‘Niente wifi nella camera dei figli’
La dipendenza da videogiochi si mangia ogni relazione: si stima riguardi l’1% della popolazione; molto più diffuso è il rapporto problematico coi videogiochi, di regola riguarda preadolescenti e adolescenti. Non è solo una questione di quante ore si passa in un videogioco, ma come questa esperienza può trasformare un giovane. “I genitori non devono sottovalutare alcuni segnali come la difficoltà a smettere di giocare, una maggiore scontrosità, atteggiamenti di tipo compulsivo, una maggiore ansia generalizzata, cali di rendimento scolastici o lavorativi, perdita d’interesse per le relazioni (coi familiari e amici) e per attività ludiche come sport, cinema, concerti”, precisa lo psicologo Gennari.

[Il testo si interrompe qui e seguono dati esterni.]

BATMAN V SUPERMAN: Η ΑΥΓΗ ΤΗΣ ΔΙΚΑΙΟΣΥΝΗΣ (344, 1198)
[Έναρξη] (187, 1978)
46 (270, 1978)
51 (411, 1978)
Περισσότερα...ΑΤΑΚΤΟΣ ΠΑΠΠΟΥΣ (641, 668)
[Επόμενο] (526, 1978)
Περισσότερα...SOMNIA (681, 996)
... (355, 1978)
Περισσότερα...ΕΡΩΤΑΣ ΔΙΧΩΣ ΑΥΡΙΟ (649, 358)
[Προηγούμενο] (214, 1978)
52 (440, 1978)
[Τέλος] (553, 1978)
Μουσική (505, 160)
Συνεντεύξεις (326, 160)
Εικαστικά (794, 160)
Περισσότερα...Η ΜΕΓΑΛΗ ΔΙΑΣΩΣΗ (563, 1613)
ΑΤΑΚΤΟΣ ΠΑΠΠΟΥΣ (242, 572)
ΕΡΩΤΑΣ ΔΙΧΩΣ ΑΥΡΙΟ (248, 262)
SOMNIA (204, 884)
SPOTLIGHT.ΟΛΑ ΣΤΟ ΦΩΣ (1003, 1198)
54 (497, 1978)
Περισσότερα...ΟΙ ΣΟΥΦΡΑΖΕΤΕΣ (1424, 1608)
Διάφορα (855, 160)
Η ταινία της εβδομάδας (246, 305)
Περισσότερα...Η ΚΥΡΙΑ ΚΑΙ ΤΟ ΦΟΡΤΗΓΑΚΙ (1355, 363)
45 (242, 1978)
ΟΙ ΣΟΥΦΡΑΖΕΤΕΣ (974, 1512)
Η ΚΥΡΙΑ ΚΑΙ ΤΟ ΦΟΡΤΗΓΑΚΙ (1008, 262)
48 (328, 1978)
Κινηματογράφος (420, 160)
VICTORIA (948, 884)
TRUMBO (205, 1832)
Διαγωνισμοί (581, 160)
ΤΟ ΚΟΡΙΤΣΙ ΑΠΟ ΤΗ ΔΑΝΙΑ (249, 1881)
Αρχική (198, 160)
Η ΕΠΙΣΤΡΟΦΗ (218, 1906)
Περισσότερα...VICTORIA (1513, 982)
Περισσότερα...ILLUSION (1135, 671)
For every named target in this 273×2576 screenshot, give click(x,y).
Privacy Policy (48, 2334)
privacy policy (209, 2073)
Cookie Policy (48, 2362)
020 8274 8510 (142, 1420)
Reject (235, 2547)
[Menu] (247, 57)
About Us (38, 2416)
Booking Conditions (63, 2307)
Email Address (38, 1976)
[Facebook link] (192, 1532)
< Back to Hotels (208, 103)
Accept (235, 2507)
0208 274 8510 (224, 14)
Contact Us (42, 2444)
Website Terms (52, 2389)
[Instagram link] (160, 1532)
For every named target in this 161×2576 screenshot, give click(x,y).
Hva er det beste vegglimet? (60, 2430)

Può inoltre emergere un aspetto che desta particolare allarme: “Il ritiro sociale: non uscire più o quasi dalla camera, smettere di praticare attività che in precedenza davano gioia”.
Il gap generazionale non aiuta. “L’ignoranza digitale crea distanza tra genitori e figli. Reazioni del tipo ‘sono stupidate, perdi solo tempo’ non tengono in considerazione il punto di vista dell’adolescente”, precisa. Veniamo agli errori più classici dei genitori: “Sicuramente concedere il wifi nella camera di un adolescente: se lo si fa con un 12enne, quando ne ha 15 non si entra più in camera sua. Non mettere limiti nell’uso dei dispositivi digitali. Non avere una linea comune. Succede spesso che un genitore concede tutto e l’altro mette le regole: questo non va bene per un adolescente”, precisa.
Quando un genitore bussa alla porta dello psicologo, spesso la situazione è già sfuggita di mano. “Proponiamo un approccio multidisciplinare denominato ‘eMotivare’ che coinvolge una rete di professionisti: un pediatra evolutivo (il dott. Valdo Pezzoli, primario all’Istituto pediatrico della Svizzera italiana, Eoc) ed un educatore specializzato (Emanuele Guaia) per aiutare l’adolescente, mentre lo psicologo (Dario Gennari) che si occupa della coppia genitoriale. Il primo passo è abbassare la tensione in famiglia, sostenere i genitori, capire perché l’adolescente ha un rapporto problematico col gioco, renderlo consapevole di ciò che sta succedendo, considerando la sua storia personale e familiare, ma anche gli aspetti cognitivi ed emotivi in un’ottica sistemico-familiare”, conclude.